(TASK TO CARRY OUT):
Among the records, how many lines contain "Alikersantti"? Only the number is needed.

(DATASET EXCERPTS):

* * *

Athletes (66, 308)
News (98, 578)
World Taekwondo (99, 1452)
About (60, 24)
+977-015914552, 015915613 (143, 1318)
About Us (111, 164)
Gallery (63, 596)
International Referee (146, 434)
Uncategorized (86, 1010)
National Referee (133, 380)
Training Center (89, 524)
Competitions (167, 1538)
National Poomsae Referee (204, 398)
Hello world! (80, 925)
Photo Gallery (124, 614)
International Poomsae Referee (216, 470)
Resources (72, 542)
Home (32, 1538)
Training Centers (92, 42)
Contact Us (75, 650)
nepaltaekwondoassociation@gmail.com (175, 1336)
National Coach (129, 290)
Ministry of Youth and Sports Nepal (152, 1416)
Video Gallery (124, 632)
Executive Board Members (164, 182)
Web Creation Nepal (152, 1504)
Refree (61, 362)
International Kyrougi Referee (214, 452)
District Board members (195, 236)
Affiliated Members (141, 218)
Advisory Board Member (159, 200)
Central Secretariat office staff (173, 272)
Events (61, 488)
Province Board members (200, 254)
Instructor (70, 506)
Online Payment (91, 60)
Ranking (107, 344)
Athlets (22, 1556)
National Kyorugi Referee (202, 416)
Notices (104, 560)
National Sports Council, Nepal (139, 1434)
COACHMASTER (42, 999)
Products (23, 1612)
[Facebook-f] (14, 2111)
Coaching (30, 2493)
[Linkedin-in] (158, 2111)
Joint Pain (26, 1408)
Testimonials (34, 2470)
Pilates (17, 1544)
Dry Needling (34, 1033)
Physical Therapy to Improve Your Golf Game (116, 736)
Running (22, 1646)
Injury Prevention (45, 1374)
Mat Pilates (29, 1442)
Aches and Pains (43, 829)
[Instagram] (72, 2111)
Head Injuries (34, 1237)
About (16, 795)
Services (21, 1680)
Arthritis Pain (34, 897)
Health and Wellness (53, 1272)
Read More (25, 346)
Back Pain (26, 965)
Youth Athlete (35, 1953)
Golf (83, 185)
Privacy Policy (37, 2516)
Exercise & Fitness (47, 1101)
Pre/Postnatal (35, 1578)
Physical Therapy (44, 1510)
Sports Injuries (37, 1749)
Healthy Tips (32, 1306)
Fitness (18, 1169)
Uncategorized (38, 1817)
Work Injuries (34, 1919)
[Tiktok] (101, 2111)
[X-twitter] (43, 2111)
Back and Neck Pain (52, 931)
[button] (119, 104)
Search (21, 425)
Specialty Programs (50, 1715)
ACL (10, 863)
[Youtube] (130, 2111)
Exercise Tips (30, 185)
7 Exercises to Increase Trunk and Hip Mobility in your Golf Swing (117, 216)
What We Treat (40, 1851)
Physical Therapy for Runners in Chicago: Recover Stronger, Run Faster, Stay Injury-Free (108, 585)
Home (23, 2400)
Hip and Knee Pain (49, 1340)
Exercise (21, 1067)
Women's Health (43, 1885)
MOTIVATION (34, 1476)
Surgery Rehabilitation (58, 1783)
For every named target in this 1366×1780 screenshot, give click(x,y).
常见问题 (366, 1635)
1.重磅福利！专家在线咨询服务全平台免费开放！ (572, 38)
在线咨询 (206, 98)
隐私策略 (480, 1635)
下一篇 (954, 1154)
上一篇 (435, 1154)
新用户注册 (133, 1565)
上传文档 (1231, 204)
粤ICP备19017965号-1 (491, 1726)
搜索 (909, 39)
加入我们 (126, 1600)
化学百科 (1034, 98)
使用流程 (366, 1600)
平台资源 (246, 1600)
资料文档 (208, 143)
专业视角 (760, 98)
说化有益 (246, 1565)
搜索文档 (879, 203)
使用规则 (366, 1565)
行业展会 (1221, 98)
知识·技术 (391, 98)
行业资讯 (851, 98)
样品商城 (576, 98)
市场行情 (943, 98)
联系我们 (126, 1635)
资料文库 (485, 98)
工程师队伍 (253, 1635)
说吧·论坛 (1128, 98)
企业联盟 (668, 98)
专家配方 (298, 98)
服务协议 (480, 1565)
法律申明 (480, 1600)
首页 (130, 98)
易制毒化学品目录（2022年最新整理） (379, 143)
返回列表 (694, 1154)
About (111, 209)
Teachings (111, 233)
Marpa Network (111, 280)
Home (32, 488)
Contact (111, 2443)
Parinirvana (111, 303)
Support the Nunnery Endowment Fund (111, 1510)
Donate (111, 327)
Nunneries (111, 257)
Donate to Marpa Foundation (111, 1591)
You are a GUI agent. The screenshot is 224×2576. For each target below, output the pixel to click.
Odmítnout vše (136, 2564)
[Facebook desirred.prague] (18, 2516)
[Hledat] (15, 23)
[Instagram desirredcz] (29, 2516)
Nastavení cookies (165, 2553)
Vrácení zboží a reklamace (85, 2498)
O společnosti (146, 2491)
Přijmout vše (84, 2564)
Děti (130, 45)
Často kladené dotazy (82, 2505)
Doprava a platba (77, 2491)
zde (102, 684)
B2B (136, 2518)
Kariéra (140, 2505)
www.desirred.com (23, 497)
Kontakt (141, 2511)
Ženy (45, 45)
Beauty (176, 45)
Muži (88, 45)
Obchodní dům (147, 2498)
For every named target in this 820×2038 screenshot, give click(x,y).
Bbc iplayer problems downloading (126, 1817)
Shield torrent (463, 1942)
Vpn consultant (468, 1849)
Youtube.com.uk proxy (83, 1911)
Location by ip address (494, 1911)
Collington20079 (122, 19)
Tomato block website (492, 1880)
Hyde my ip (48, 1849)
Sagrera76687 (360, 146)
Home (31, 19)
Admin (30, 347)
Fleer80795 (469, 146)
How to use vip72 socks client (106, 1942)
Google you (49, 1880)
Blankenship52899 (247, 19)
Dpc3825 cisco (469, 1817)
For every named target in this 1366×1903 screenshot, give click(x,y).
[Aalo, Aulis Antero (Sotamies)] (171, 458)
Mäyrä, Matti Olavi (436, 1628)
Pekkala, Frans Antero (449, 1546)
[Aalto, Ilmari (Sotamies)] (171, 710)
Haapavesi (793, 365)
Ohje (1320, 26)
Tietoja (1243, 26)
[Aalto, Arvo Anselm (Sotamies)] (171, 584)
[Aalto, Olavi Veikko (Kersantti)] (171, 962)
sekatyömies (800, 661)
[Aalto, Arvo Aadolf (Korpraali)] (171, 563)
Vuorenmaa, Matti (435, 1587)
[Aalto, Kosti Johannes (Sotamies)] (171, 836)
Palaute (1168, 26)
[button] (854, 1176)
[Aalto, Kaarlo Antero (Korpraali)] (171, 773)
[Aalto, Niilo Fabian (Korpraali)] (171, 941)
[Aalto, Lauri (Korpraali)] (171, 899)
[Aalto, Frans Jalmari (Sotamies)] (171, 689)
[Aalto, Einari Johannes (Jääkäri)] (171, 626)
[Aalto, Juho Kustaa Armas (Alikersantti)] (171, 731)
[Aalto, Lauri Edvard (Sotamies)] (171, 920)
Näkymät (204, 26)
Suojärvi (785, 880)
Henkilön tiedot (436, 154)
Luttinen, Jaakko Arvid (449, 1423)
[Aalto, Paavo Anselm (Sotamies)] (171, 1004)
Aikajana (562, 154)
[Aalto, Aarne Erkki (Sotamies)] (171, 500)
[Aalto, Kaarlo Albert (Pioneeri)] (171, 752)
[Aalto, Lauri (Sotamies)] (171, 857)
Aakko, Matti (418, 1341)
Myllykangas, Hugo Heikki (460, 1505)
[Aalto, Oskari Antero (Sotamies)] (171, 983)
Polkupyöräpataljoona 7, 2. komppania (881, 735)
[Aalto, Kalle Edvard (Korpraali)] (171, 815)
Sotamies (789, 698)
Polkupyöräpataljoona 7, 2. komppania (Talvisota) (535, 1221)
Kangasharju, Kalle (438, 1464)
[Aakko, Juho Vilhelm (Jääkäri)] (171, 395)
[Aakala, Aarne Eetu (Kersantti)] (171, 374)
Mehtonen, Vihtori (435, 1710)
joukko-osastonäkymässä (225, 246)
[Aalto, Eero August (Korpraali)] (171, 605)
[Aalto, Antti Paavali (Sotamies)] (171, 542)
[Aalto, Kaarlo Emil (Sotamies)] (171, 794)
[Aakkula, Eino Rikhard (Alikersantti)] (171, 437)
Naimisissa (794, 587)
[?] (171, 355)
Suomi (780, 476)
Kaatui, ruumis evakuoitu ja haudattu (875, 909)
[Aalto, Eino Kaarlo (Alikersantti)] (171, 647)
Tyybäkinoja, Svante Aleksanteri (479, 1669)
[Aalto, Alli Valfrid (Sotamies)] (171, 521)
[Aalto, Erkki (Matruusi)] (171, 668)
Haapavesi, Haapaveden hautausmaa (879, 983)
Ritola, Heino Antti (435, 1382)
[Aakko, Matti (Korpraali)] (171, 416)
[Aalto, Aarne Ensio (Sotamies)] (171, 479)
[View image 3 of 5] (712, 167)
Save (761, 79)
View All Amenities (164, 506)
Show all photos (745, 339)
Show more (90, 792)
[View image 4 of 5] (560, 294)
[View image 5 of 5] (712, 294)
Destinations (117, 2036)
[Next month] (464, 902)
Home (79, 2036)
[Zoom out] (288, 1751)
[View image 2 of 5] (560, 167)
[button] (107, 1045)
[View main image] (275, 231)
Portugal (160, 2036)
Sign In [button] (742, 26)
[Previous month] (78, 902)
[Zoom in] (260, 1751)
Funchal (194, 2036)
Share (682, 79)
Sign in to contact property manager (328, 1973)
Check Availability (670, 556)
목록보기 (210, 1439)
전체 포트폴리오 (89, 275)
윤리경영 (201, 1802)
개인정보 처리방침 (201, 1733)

* * *

(EXERCISE RESPONSE):
3